**WHAT IS NEEDED:**
Pictures should be omitted; restate word for word the lines from the one holding "This screenshot has height=238, width=215." through the last line of the entries below.

(Dataset entries)
────────

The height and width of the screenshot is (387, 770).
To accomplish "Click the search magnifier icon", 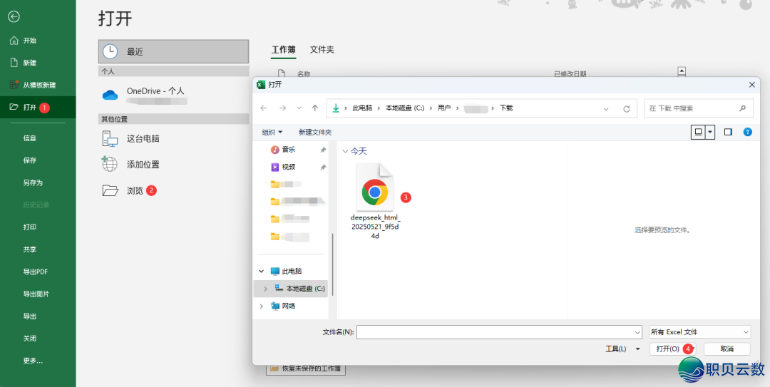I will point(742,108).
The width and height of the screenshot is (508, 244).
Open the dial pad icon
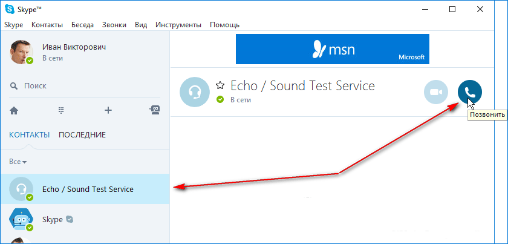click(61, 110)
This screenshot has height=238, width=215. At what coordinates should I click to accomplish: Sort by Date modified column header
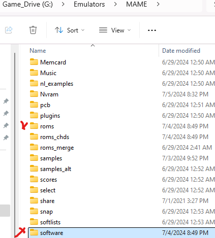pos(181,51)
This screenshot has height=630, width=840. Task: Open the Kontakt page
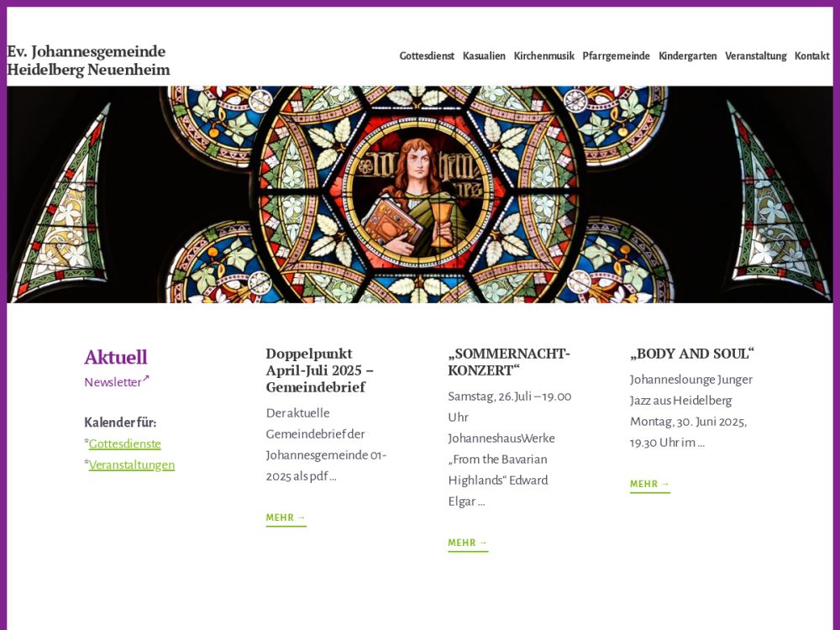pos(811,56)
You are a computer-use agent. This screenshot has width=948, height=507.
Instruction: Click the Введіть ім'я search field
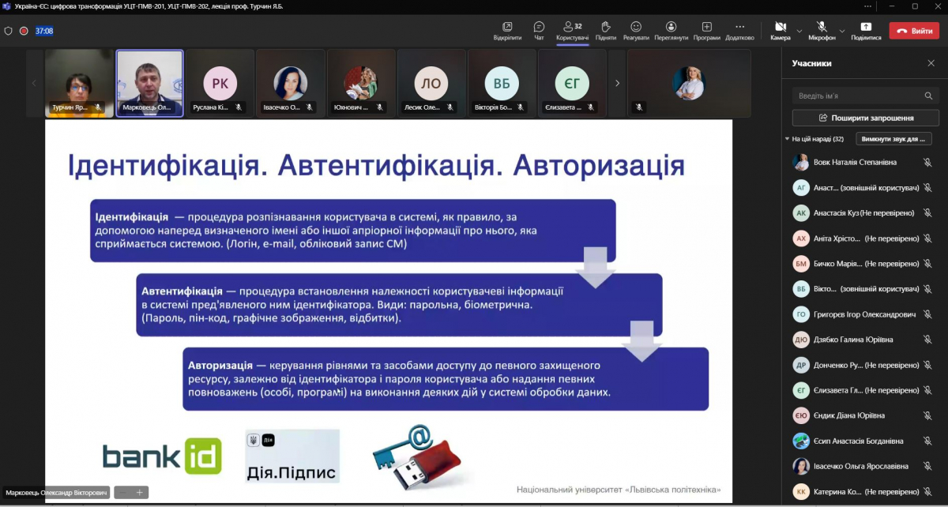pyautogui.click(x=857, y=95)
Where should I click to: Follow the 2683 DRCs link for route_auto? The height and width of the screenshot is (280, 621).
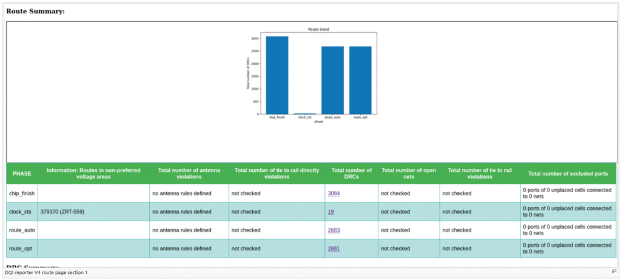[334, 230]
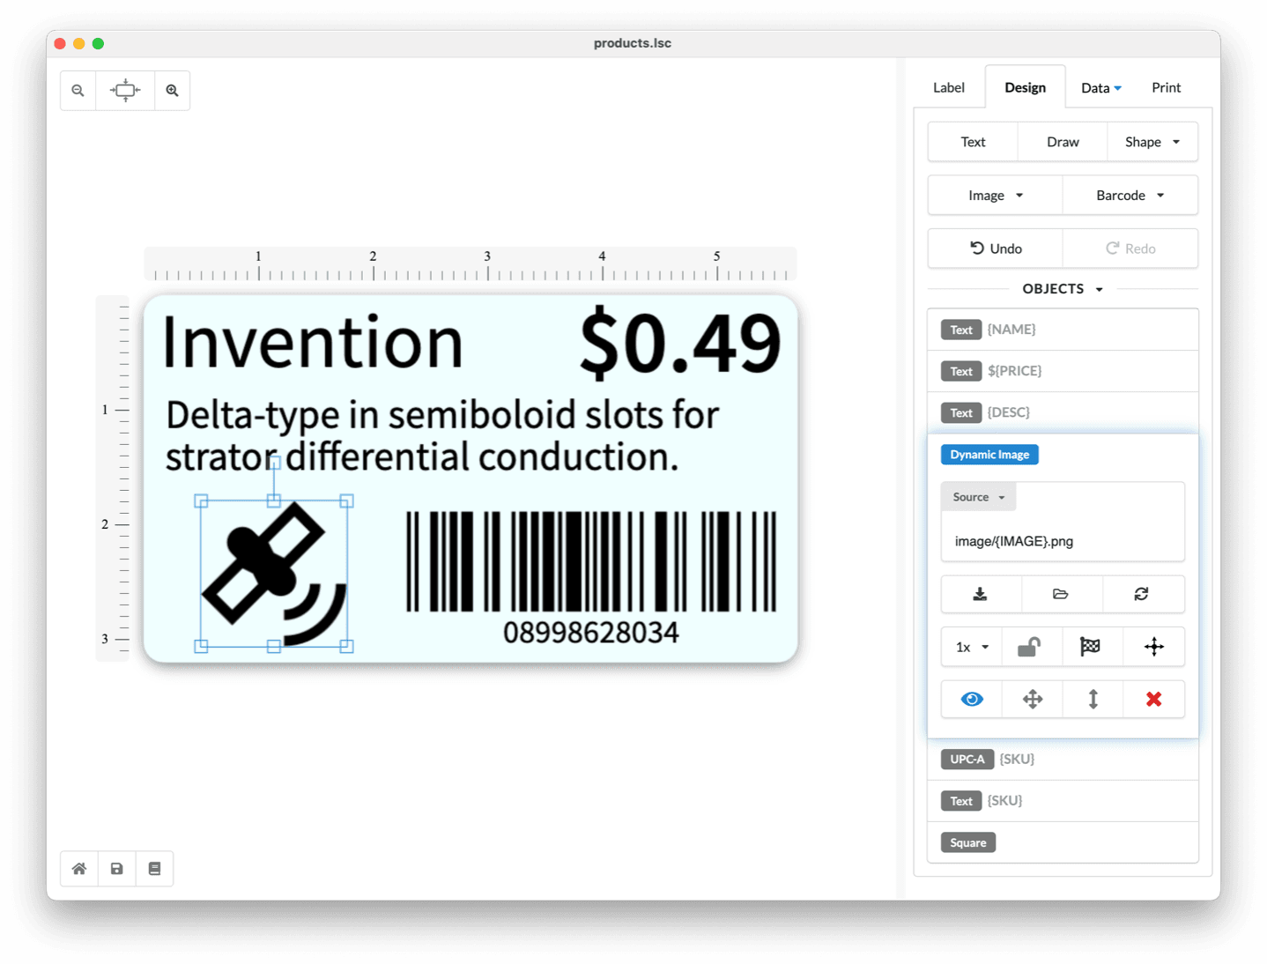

────────

**RESULT OF THIS EXERCISE:**
This screenshot has height=238, width=215. At what coordinates should I click to accomplish: Sort by Date modified column header
pos(181,51)
This screenshot has height=630, width=840. Task: Open the Kontakt page
pos(811,56)
You are a computer-use agent. This screenshot has width=948, height=507.
Instruction: Click the Введіть ім'я search field
pyautogui.click(x=857, y=95)
Where should I click to: Follow the 2683 DRCs link for route_auto? The height and width of the screenshot is (280, 621).
[334, 230]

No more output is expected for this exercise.